Their approach successfully completed all eight tasks they evaluated, surpassing other algorithms. The technique excelled particularly in complex tasks. For example, in one test, the robot had to shrink its height, grow two small legs to navigate a narrow pipe, then retract the legs and extend its torso to open the pipe’s lid.
While reconfigurable soft robots are still in the early stages of development, this method could potentially lead to versatile robots that can adapt their shapes for a range of tasks.
“When people think of soft robots, they often imagine robots that are elastic and return to their original form. Our robot, however, can actually change its morphology. It’s remarkable that our method has been so successful given the novelty of the concept,” says Boyuan Chen, an EECS graduate student and co-author of the research.
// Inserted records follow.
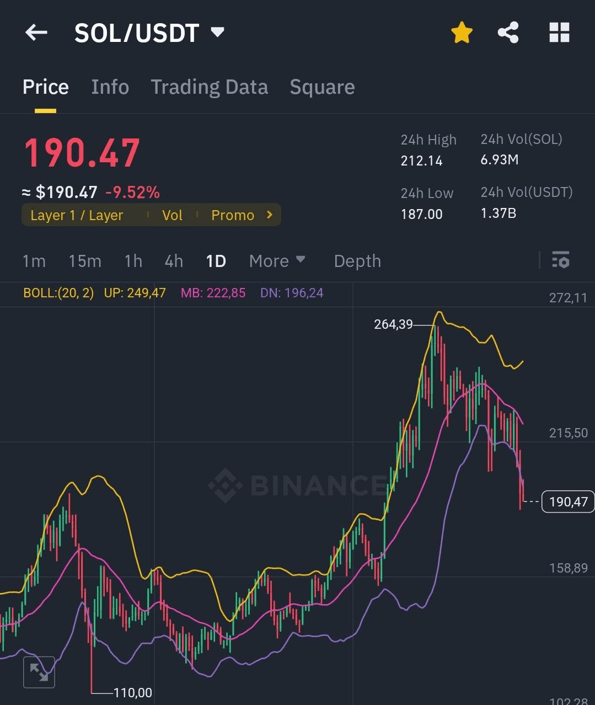Viewport: 595px width, 705px height.
Task: Expand the Layer 1 tags chevron
Action: [x=270, y=215]
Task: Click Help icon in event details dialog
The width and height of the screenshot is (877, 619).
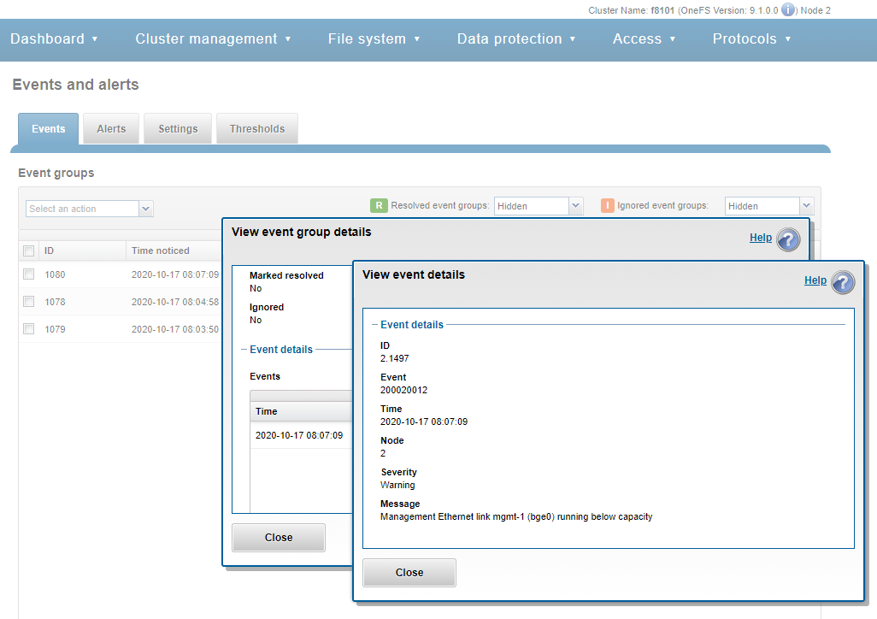Action: (x=843, y=281)
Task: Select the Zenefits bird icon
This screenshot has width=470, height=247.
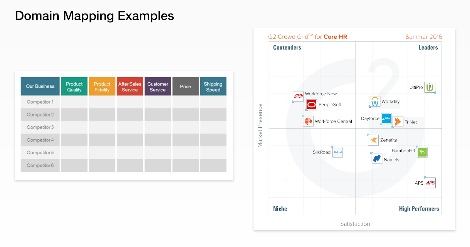Action: (374, 140)
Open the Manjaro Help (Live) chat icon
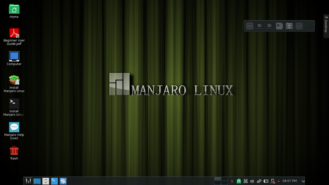The height and width of the screenshot is (185, 329). pos(14,127)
Chen’s co-authors include lead author Suning Huang, an undergraduate student at Tsinghua University, Huazhe Xu, an assistant professor at Tsinghua University, and senior author Vincent Sitzmann, an assistant professor of EECS at MIT. The research will be presented at the International Conference on Learning Representations.
Controlling dynamic motion
Traditionally, scientists teach robots to perform tasks using reinforcement learning, a trial-and-error process where the robot is rewarded for actions that bring it closer to a goal.
This method works well for robots with consistent, well-defined moving parts like a gripper with fingers. However, shape-shifting robots controlled by magnetic fields can deform and elongate their entire bodies.
“A robot with thousands of small muscle pieces to control makes traditional learning methods difficult,” explains Chen.
To address this challenge, the researchers approached the problem differently. Instead of controlling each tiny muscle individually, their algorithm first learns to control groups of adjacent muscles that work together.
Once the algorithm has explored different actions by focusing on muscle groups, it refines the process to optimize the action plan it has learned. This coarse-to-fine approach allows the algorithm to efficiently control the robot.
“Taking a random action can lead to a significant change in outcome because you are controlling several muscles at once. This coarse-to-fine methodology is key,” says Sitzmann.
The researchers treat the robot’s action space as an image, using a machine-learning model to generate a 2D action space that includes the robot and its surroundings. They simulate robot motion using the material-point-method, where the action space is covered by points and overlaid with a grid.
By designing their algorithm to understand the correlations between nearby action points, the researchers can predict the robot’s movements more efficiently.
Building a simulator
To test their approach, the researchers developed a simulation environment called DittoGym.
DittoGym includes eight tasks that evaluate a reconfigurable robot’s ability to change shape dynamically. For instance, one task requires the robot to elongate and curve its body to maneuver around obstacles, while another task involves changing shape to mimic letters of the alphabet.
“Our task selection in DittoGym combines generic reinforcement learning benchmarks with the specific requirements of reconfigurable robots. Each task is designed to test important properties such as long-horizon explorations, environmental analysis, and interaction with objects,” explains Huang. “We believe these tasks provide a comprehensive assessment of the flexibility of reconfigurable robots and the effectiveness of our reinforcement learning approach.”
Their algorithm outperformed baseline methods and was the only technique capable of completing multistage tasks that required shape changes.
“The strong correlation between action points close to each other is crucial for the success of our method,” says Chen.
While it may be some time before shape-shifting robots are used in real-world applications, Chen and his team hope their work inspires other researchers to explore reconfigurable soft robots and consider utilizing 2D action spaces for complex control problems.